之前的EF Code First系列讲了那么多如何配置实体和数据库表的关系,显然配置只是辅助,使用EF操作数据库才是每天开发中都需要用的,这个系列讲讲如何使用EF操作数据库。老版本的EF主要是通过ObjectContext来操作数据库的,一看是Object打头的,自然相当庞大,方法也比较多。到了经典的4.1版本,EF小组推出了一些更简单好用的API,就是DbContext,它包括更常用的方法。看看EF小组是怎么说的,原话:
The Entity Framework 4.1 release also included another important feature, called the DbContext API. DbContext is the core of this API, which also contains other dependent classes. DbContext is a
lighter-weight version of the Entity Framework’s ObjectContext. It is
a wrapper over ObjectContext, and it exposes only those
features that Microsoft found were most commonly used by developers
working with Entity Frame-work. The DbContext also provides simpler
access to coding patterns that are more complex to achieve with the
ObjectContext. DbContext also takes care of a lot of common tasks for
you, so that you write less code to achieve the same tasks; this is
particularly true when working with Code First. Because Microsoft
recommends that you use DbContext with Code First。
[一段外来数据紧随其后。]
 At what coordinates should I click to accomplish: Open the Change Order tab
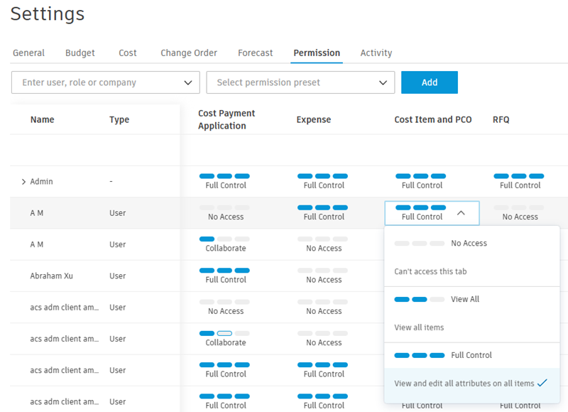(x=189, y=53)
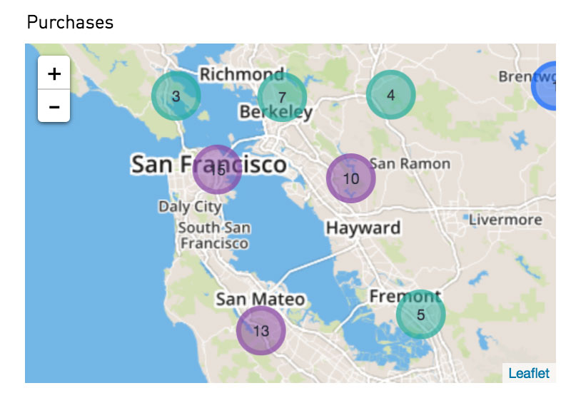Select the blue cluster near Brentwood
Screen dimensions: 571x398
click(x=545, y=86)
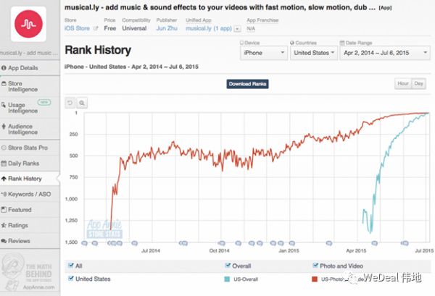Toggle the All checkbox
This screenshot has height=296, width=435.
coord(70,265)
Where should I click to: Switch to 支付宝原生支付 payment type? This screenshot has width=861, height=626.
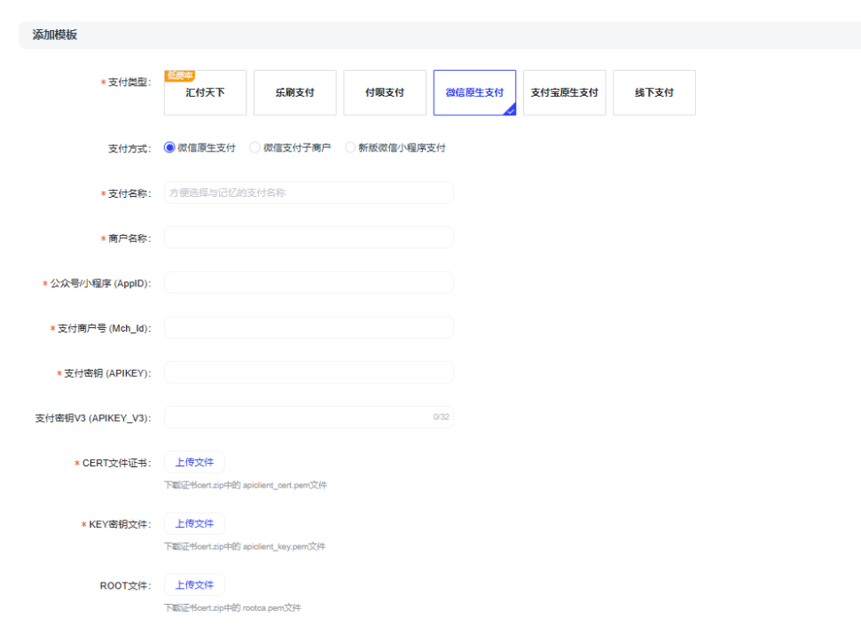(x=564, y=93)
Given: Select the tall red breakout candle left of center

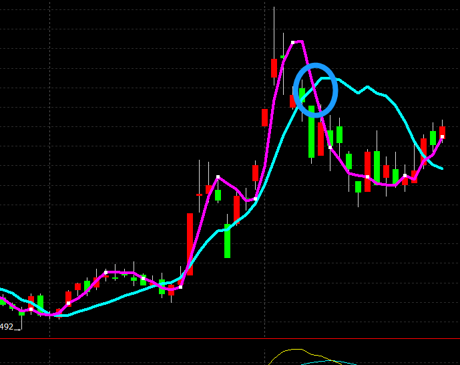Looking at the screenshot, I should pyautogui.click(x=190, y=243).
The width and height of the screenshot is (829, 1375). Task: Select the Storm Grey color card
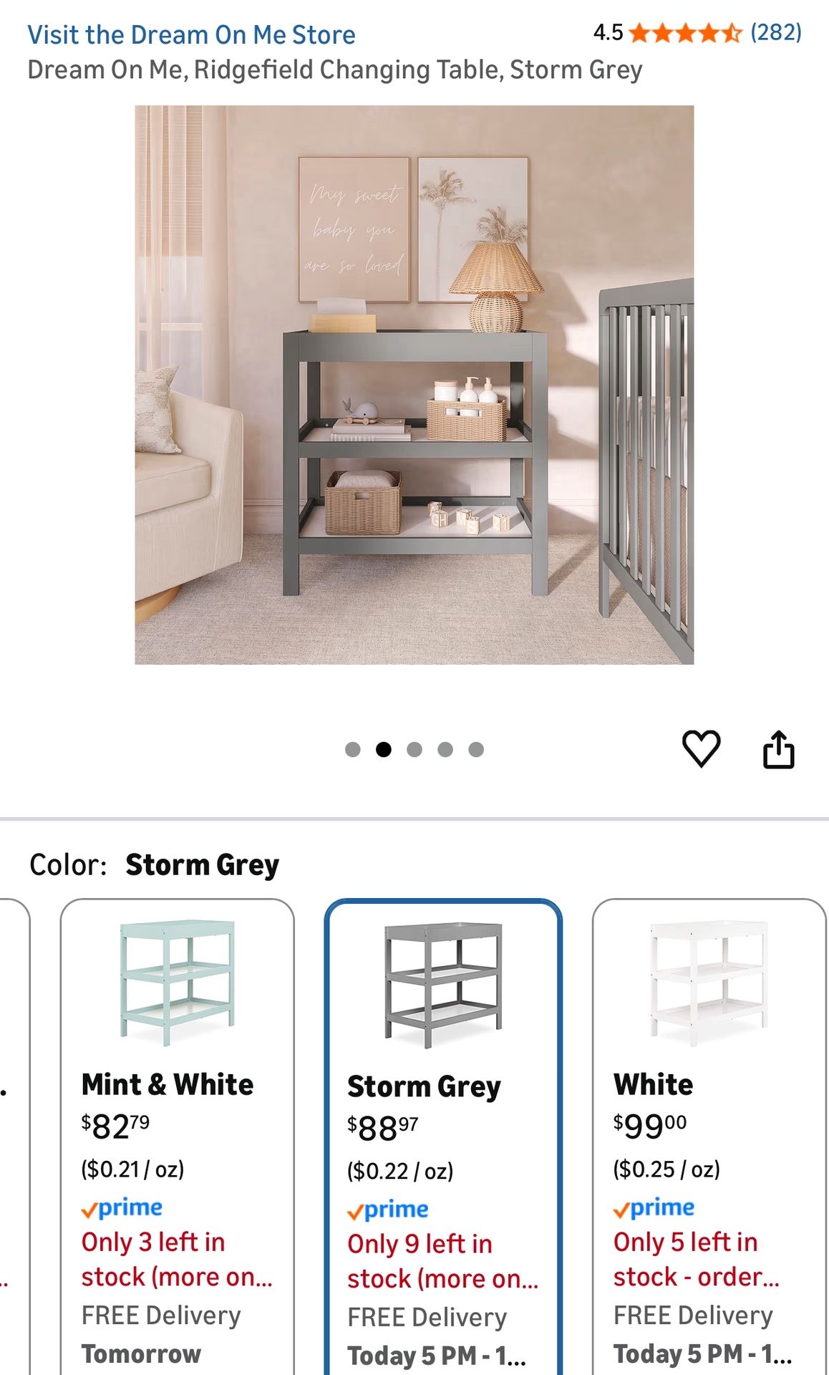(443, 1137)
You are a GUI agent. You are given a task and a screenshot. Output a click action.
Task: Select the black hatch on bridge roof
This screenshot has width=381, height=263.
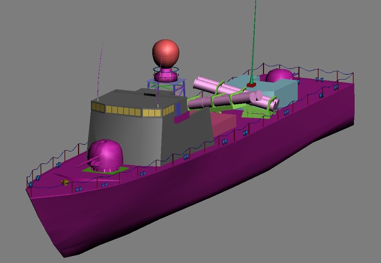[149, 95]
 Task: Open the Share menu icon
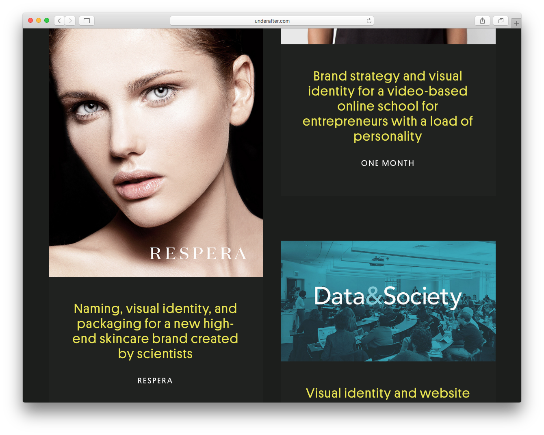click(x=482, y=21)
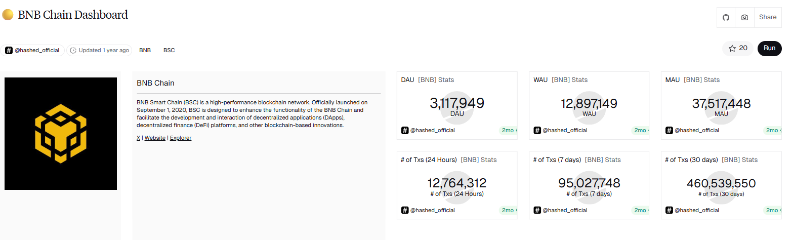Open the DAU [BNB] Stats title
This screenshot has width=792, height=240.
[427, 79]
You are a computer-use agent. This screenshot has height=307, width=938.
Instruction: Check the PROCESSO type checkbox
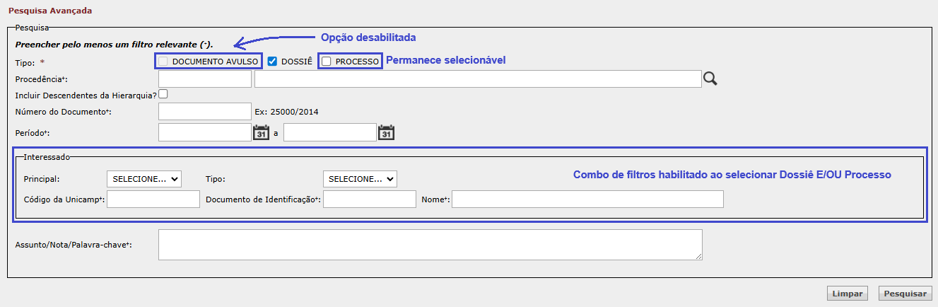coord(326,62)
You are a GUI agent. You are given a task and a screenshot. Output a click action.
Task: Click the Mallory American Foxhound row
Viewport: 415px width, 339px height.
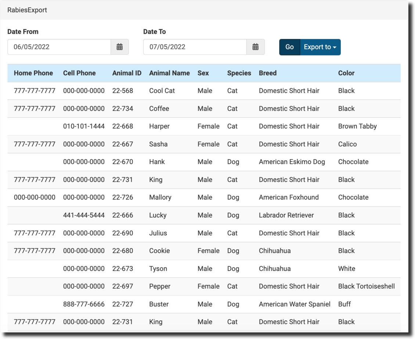[x=289, y=197]
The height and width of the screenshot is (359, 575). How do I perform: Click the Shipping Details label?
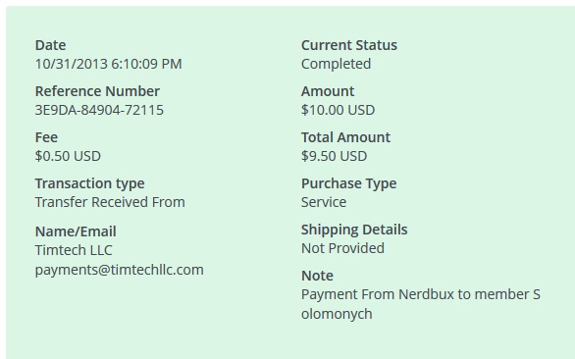pos(354,230)
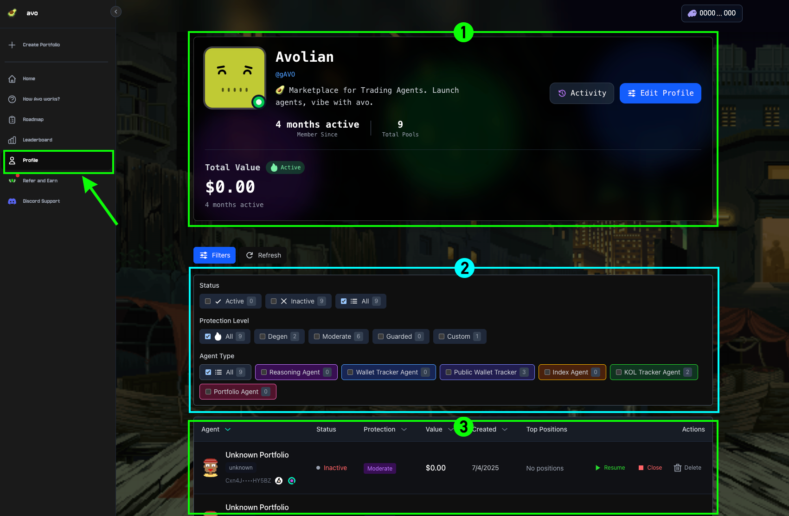Open the Discord Support icon link
This screenshot has height=516, width=789.
click(12, 201)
继续补充下知识,看看DBContext的一些新特性:
一、EF DbContext 小试牛刀
系列文章开始的时候提示大家,必须学会且习惯使用sql Profiler(开始 - 程序 - Microsoft SQL Server 2008 - 性能工具 - Sql Server Profiler),它可以监控到ef生成的sql是什么样子的,这不仅可以帮助我们更好的学习EF的API,也可以监测写出来的EF方法效率如何。好的,废话不多说了,先上解决方案图:
本章节要操作的两个实体分别:
/// <summary> /// 景点类 /// </summary> [Table("Locations", Schema = "baga")] //生成的表名:baga.Locations public class Destination { public Destination() { this.Lodgings = new List<Lodging>(); } [Column("LocationID")] public int DestinationId { get; set; } [Required, Column("LocationName")] [MaxLength(200)] public string Name { get; set; } public string Country { get; set; } [MaxLength(500)] public string Description { get; set; } [Column(TypeName = "image")] public byte[] Photo { get; set; } public string TravelWarnings { get; set; } public string ClimateInfo { get; set; } public List<Lodging> Lodgings { get; set; } }
/// <summary> /// 住宿类 /// </summary> public class Lodging { public int LodgingId { get; set; } [Required] [MaxLength(200)] [MinLength(10)] public string Name { get; set; } public string Owner { get; set; } public decimal MilesFromNearestAirport { get; set; } [Column("destination_id")] public int DestinationId { get; set; } public Destination Destination { get; set; } }
实体不再做过多的介绍了,上个系列讲的很详细了。实体都是通过Data Annotation配置映射的,还不是很了解Data Anntation的看这里。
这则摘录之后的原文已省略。